__What you are asked to do__
Extract the material below word for word, from the line that contains "coordinates (1279, 464)." down through the line that contains "back-button: ⬅ is", including both of those lines.

__Information given__
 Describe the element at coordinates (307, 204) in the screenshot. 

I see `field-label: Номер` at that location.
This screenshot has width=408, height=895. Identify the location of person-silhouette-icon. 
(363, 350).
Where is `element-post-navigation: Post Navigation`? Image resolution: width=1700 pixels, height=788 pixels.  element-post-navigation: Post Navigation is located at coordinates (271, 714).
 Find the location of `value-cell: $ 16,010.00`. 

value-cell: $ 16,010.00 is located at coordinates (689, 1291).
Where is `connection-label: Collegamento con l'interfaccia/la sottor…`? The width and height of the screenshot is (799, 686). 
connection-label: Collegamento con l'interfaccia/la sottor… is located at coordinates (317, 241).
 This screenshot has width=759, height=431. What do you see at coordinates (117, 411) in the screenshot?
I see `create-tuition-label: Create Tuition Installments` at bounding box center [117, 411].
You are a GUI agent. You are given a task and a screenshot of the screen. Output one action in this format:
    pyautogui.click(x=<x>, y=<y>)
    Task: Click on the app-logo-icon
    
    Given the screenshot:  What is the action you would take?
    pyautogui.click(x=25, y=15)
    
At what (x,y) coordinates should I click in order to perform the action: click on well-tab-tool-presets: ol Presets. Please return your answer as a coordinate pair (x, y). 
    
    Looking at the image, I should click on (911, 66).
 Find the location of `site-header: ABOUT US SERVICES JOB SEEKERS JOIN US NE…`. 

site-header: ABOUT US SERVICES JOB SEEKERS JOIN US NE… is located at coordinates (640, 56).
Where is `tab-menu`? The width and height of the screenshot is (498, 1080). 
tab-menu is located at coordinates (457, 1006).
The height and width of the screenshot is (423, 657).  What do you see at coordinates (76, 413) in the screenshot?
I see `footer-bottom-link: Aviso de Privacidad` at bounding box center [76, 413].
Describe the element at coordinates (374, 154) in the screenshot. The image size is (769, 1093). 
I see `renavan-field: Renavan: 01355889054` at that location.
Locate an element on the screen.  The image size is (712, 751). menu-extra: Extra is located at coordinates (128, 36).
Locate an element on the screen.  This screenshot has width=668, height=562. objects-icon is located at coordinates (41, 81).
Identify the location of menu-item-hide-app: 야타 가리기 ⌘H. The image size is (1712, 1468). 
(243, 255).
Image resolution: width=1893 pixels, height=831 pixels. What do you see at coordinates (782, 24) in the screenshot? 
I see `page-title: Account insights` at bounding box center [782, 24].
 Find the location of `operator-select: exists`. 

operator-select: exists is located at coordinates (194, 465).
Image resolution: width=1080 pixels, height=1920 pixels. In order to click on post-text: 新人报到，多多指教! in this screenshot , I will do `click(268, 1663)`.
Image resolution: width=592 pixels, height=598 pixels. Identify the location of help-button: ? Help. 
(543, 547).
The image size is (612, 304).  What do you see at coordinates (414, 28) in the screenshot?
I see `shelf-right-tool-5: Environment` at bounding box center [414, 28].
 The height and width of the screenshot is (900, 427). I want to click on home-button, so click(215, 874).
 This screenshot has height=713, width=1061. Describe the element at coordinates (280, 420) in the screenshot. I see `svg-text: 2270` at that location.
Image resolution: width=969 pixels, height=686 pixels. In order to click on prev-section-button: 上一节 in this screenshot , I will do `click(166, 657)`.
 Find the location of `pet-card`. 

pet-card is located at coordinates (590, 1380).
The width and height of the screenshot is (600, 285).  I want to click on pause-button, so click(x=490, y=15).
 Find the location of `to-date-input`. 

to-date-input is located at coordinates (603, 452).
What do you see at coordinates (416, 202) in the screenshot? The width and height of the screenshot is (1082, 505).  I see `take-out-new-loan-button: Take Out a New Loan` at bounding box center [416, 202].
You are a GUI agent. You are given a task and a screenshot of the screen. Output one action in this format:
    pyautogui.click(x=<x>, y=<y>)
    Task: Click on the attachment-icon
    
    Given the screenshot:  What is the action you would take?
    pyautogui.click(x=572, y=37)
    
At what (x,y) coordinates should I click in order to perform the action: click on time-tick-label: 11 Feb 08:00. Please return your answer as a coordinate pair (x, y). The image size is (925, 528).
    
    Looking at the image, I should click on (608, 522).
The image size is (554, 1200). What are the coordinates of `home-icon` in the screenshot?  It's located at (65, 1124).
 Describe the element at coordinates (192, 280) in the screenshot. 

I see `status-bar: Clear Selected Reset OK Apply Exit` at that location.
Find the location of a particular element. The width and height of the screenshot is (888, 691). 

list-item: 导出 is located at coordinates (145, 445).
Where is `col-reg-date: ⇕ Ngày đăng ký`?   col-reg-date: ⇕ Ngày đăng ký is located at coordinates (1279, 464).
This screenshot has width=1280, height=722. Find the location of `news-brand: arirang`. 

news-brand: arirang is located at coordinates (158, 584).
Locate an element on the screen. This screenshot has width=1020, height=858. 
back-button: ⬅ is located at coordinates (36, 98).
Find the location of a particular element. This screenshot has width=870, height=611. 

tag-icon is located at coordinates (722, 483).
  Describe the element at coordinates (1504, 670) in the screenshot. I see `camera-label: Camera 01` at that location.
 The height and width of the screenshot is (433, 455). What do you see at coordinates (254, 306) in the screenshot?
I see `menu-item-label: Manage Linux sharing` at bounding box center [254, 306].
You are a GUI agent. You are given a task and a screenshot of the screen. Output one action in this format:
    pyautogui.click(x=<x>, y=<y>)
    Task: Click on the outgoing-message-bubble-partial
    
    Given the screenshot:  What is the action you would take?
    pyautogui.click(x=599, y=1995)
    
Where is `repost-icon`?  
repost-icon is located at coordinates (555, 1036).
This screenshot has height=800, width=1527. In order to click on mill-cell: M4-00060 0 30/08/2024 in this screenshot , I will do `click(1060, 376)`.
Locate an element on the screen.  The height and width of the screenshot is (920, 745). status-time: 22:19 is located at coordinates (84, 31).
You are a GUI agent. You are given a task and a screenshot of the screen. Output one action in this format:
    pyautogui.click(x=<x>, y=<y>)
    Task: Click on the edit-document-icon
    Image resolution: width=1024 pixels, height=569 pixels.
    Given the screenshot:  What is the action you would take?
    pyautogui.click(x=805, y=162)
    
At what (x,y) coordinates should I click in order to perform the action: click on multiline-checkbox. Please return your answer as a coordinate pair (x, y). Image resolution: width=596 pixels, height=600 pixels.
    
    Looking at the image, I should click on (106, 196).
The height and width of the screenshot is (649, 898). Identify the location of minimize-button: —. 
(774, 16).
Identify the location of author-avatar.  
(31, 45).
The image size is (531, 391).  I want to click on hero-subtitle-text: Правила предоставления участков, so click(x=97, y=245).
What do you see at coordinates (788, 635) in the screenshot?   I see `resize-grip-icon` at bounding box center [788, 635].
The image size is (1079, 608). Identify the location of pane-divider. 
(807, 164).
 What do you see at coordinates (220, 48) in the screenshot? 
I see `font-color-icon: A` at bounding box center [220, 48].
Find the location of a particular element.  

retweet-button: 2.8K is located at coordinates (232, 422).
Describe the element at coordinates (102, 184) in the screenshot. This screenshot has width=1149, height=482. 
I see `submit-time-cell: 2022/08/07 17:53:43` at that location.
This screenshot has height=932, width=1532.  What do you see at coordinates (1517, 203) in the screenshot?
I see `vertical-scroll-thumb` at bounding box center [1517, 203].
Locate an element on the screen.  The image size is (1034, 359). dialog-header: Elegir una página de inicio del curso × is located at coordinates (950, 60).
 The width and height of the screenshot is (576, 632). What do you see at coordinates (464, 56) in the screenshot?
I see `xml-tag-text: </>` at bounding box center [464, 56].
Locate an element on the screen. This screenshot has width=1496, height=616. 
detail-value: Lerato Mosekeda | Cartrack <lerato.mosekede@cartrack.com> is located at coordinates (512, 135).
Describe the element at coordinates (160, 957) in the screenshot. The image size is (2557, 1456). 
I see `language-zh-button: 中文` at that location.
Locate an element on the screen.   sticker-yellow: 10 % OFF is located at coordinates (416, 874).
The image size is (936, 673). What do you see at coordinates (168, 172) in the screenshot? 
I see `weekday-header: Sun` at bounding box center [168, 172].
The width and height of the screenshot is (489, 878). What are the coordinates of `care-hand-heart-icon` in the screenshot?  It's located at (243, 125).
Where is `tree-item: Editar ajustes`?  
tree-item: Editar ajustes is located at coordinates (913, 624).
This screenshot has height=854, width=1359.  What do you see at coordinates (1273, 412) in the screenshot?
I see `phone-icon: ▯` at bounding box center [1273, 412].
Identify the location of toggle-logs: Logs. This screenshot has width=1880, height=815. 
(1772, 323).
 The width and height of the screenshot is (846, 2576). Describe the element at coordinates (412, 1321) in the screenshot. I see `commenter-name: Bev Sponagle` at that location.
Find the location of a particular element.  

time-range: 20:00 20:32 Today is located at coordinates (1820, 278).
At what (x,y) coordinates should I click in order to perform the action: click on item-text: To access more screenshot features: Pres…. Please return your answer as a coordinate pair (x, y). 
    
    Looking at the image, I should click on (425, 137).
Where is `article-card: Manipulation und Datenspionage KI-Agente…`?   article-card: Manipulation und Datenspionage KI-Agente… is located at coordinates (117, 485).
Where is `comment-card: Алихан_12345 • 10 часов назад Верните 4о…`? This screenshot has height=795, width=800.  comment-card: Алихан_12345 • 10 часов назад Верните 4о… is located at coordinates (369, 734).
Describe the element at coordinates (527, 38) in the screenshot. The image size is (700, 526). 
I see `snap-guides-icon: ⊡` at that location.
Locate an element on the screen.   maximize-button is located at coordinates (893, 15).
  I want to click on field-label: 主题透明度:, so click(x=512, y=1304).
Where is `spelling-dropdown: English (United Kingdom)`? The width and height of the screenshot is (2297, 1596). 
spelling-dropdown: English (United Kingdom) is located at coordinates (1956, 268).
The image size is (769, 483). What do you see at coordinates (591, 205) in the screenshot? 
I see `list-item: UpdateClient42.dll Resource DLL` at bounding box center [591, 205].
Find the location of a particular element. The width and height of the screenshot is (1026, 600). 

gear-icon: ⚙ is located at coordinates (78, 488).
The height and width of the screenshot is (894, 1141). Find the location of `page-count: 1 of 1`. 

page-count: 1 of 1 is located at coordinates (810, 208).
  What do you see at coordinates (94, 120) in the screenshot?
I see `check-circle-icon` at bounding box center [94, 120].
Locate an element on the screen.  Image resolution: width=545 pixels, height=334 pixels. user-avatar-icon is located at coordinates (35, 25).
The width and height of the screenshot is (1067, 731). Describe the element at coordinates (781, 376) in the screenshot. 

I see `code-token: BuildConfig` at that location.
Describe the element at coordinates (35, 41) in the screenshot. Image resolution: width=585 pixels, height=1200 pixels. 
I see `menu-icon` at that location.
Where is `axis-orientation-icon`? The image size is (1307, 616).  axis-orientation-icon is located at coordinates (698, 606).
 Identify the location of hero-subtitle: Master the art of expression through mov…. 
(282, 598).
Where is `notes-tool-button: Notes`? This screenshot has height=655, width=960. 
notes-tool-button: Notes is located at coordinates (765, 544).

__Answer to this task__
Where is `col-reg-date: ⇕ Ngày đăng ký`?   col-reg-date: ⇕ Ngày đăng ký is located at coordinates (1279, 464).
This screenshot has width=1280, height=722. Find the location of `news-brand: arirang`. 

news-brand: arirang is located at coordinates (158, 584).
Locate an element on the screen. This screenshot has width=1020, height=858. 
back-button: ⬅ is located at coordinates (36, 98).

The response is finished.